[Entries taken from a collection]
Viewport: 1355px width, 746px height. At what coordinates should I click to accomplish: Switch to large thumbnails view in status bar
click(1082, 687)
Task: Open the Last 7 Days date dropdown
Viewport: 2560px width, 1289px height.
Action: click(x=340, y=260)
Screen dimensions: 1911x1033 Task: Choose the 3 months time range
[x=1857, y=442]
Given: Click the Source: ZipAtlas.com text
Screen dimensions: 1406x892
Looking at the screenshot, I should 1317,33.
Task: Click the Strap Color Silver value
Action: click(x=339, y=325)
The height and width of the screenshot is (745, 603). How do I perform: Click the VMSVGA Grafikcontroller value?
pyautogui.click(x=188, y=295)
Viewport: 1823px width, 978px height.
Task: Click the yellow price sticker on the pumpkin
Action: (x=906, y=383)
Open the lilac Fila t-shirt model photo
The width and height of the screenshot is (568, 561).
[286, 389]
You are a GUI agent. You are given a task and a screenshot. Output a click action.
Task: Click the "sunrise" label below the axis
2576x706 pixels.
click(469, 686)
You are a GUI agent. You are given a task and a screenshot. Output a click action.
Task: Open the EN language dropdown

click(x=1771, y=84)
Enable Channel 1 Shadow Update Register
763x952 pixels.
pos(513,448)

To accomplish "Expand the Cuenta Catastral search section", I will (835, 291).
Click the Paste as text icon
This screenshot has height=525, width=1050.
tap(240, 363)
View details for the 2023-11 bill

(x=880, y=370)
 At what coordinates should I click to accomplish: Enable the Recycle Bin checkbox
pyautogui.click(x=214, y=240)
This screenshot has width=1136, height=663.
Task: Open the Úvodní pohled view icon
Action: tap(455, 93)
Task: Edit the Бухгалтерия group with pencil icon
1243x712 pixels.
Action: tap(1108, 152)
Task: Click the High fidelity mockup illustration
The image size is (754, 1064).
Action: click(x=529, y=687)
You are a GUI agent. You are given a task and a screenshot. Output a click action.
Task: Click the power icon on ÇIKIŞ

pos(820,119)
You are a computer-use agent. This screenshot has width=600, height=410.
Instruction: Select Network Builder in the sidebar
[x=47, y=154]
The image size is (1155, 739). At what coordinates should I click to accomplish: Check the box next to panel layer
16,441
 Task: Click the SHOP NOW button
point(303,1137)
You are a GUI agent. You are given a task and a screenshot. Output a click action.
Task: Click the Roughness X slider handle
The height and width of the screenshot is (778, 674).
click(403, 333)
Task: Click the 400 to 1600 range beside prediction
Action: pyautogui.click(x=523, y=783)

> **What you are asked to do**: The answer must restate all of the entries exactly.

> **Answer for this exercise**:
Viewport: 1355px width, 746px height. At what coordinates should I click to accomplish: Switch to large thumbnails view in status bar
click(1082, 687)
Task: Open the Last 7 Days date dropdown
Viewport: 2560px width, 1289px height.
Action: click(x=340, y=260)
Screen dimensions: 1911x1033 Task: Choose the 3 months time range
[x=1857, y=442]
Given: Click the Source: ZipAtlas.com text
Screen dimensions: 1406x892
Looking at the screenshot, I should 1317,33.
Task: Click the Strap Color Silver value
Action: click(x=339, y=325)
The height and width of the screenshot is (745, 603). How do I perform: Click the VMSVGA Grafikcontroller value?
pyautogui.click(x=188, y=295)
Viewport: 1823px width, 978px height.
Task: Click the yellow price sticker on the pumpkin
Action: (x=906, y=383)
Open the lilac Fila t-shirt model photo
The width and height of the screenshot is (568, 561).
[286, 389]
You are a GUI agent. You are given a task and a screenshot. Output a click action.
Task: Click the "sunrise" label below the axis
2576x706 pixels.
click(469, 686)
You are a GUI agent. You are given a task and a screenshot. Output a click action.
Task: Open the EN language dropdown

click(x=1771, y=84)
Enable Channel 1 Shadow Update Register
763x952 pixels.
pos(513,448)

To accomplish "Expand the Cuenta Catastral search section", I will (835, 291).
Click the Paste as text icon
This screenshot has height=525, width=1050.
tap(240, 363)
View details for the 2023-11 bill

(x=880, y=370)
 At what coordinates should I click to accomplish: Enable the Recycle Bin checkbox
pyautogui.click(x=214, y=240)
This screenshot has width=1136, height=663.
Task: Open the Úvodní pohled view icon
Action: tap(455, 93)
Task: Edit the Бухгалтерия group with pencil icon
1243x712 pixels.
Action: tap(1108, 152)
Task: Click the High fidelity mockup illustration
The image size is (754, 1064).
Action: click(x=529, y=687)
You are a GUI agent. You are given a task and a screenshot. Output a click action.
Task: Click the power icon on ÇIKIŞ

pos(820,119)
You are a computer-use agent. This screenshot has width=600, height=410.
Instruction: Select Network Builder in the sidebar
[x=47, y=154]
The image size is (1155, 739). At what coordinates should I click to accomplish: Check the box next to panel layer
16,441
 Task: Click the SHOP NOW button
point(303,1137)
You are a GUI agent. You are given a task and a screenshot. Output a click action.
Task: Click the Roughness X slider handle
The height and width of the screenshot is (778, 674).
click(403, 333)
Task: Click the 400 to 1600 range beside prediction
Action: pyautogui.click(x=523, y=783)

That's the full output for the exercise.